Work request: Reproduce the passage on memory and forgotten gestures word for word, starting with "In the hospital, where" and going on through "her newfound lover.".

Quoted passage:
==================================================

Memory could be hard to summon, stricken by absence. Is it necessary to have a perspective of the future to be able to talk about oneself in the past? What struck me was the intensity of childhood memories for some, the affirmation of a continuing hope despite an “undocumented” life for others, in other words, the expression of a struggle against erasure. “This life is hope”, says O. “I am a person, alive, I am a human being, I am a man”, they often say, as if, in the face of their social relegation, this had to be forcefully recalled.

The importance of the mother tongue is a treasure within oneself, tied to memories of one’s family and childhood, a soft language that does not hurt, “without language, we don’t understand each other, it brings war”, said a partaker who knew a lot about war, “language saves us, but it can also kill”, said another, whose child had stopped speaking following a very serious event. Often, they expressed their sensitivity to the kindness of others, the help received.

The work on forgotten gestures was the most dazzling to me, a discovery or rather confirmation of the existence of a body memory.

In the hospital, where men in white meet, where bodies lying are kept alive by syringes, where people pass each other for years without ever saying hello, where suffering bodies are hidden in the silence of their rooms, we watched:

  • a woman running down the corridor and dancing like a child
  • a man dancing like a slammer, pirouetting like suns, and violas like sprays of light
  • a man sucking his thumb and scratching his nose
  • a woman with her arms in the air, her fingers curled, doing a folk choreography
  • a man climbing trees, playing hide and seek and marbles
  • a woman flying over her trip, and stamping her feet on the ground
  • a woman dipping her bare feet in the water of the pool
  • a man and a woman in a couple, who, like high school students, were laughing, holding each other by the waist, the woman running her hand through the hair of her newfound lover.

==================================================

Supplied information:
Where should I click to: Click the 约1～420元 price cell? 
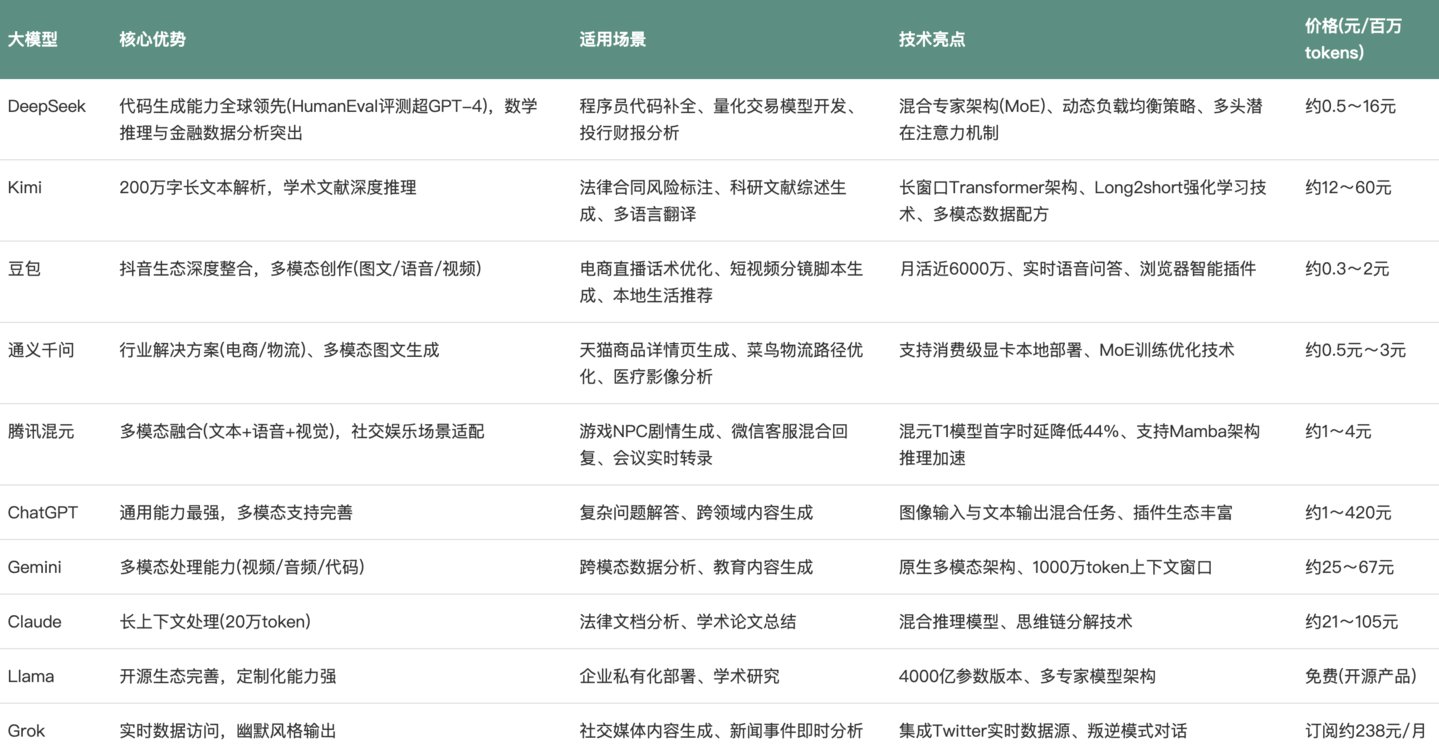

==================================================

Answer section:
In the hospital, where men in white meet, where bodies lying are kept alive by syringes, where people pass each other for years without ever saying hello, where suffering bodies are hidden in the silence of their rooms, we watched:

  • a woman running down the corridor and dancing like a child
  • a man dancing like a slammer, pirouetting like suns, and violas like sprays of light
  • a man sucking his thumb and scratching his nose
  • a woman with her arms in the air, her fingers curled, doing a folk choreography
  • a man climbing trees, playing hide and seek and marbles
  • a woman flying over her trip, and stamping her feet on the ground
  • a woman dipping her bare feet in the water of the pool
  • a man and a woman in a couple, who, like high school students, were laughing, holding each other by the waist, the woman running her hand through the hair of her newfound lover.